Die chronologische Entwicklung des Schlosses Belvedere spiegelt seine Umwandlung von einer privaten Residenz zu einem nationalen Museum wider:
Der Architekt Johann Lukas von Hildebrandt entwarf den Belvedere-Komplex im direkten Auftrag von Prinz Eugen von Savoyen. Der Prinz, ein erfolgreicher Feldherr der Habsburger Monarchie, suchte eine Sommerresidenz, die seine immense politische Macht und seinen raffinierten Kunstgeschmack zum Ausdruck bringen sollte. Dieses Anwesen diente als Ergänzung zum Winterpalast von Prinz Eugen im Zentrum Wiens, in dem der Adlige während der kalten Monate seinen Amtsgeschäften nachging.
Der Entwurf von Johann Lukas von Hildebrandt stellt den Höhepunkt des Barockstils in Österreich dar. Die Struktur des Komplexes besteht aus zwei Hauptgebäuden, die durch einen formalen Garten verbunden sind: das Obere und das Untere Belvedere.
Der Architekt wandte räumliche Gestaltungsprinzipien an, um eine aufsteigende Geschichte zu schaffen. Prinz Eugen von Savoyen wünschte sich, dass das Untere Belvedere als privater Lebensraum diente, während das Obere Belvedere eine rein zeremonielle und Ausstellungsfunktion erfüllte.

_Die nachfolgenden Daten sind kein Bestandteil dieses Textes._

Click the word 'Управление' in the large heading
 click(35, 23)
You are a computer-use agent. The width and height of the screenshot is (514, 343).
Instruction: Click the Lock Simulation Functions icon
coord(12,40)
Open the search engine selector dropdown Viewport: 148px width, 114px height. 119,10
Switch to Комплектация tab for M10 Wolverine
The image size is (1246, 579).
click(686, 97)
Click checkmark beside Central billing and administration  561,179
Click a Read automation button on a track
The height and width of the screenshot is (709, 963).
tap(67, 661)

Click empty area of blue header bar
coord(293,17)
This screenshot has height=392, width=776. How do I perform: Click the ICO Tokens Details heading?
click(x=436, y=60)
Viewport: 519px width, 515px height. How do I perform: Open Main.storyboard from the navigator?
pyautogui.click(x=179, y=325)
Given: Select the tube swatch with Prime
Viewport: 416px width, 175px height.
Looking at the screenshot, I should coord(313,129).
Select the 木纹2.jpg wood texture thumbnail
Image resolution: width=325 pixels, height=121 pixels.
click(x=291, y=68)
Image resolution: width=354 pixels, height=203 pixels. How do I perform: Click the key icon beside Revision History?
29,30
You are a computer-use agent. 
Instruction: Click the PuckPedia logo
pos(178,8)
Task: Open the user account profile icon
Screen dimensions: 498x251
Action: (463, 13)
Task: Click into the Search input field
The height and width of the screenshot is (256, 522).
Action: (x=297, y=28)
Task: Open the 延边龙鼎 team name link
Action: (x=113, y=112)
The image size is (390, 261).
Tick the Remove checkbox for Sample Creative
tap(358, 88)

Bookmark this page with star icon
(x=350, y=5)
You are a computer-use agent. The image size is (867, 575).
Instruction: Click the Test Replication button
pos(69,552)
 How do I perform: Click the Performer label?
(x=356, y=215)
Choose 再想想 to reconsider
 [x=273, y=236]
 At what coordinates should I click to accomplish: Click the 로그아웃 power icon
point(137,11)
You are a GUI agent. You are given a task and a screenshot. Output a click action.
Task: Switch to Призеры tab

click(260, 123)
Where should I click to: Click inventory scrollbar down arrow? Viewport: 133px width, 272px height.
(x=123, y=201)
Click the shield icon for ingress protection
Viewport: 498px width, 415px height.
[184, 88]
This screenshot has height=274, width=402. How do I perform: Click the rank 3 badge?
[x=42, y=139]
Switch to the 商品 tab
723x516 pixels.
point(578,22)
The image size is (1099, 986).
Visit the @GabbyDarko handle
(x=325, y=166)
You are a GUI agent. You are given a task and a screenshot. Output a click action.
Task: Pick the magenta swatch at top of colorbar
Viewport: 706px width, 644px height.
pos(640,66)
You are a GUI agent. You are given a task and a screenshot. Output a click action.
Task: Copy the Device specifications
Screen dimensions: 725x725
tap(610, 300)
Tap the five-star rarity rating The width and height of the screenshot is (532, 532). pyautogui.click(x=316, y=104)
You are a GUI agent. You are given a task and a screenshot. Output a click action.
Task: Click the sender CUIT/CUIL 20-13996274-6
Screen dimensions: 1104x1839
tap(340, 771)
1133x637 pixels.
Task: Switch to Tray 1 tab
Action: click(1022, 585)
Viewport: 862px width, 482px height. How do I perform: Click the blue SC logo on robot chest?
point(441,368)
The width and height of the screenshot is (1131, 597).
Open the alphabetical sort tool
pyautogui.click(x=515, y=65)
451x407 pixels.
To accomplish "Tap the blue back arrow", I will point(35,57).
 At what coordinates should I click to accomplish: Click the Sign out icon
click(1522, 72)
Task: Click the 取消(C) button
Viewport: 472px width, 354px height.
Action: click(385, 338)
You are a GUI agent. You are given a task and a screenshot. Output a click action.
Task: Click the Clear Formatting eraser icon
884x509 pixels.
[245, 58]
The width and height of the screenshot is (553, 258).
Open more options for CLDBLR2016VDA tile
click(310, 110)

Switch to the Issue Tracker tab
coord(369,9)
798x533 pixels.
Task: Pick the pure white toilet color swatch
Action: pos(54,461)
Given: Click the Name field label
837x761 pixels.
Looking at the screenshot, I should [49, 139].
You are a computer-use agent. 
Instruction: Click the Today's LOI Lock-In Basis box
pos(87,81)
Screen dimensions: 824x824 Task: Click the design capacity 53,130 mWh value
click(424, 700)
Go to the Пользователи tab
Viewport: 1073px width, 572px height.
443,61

Ein zentrales Element der architektonischen Gestaltung ist das Parterre. Der französische Designer Dominique Girard, der ein Schüler von André Le Nôtre in Versailles war, entwarf die Gärten, die beide Schlösser miteinander verbinden. In das Parterre sind mythologische Skulpturen, Brunnen und perfekt geschnittene Hecken integriert, die die Geometrie des Ganzen verstärken.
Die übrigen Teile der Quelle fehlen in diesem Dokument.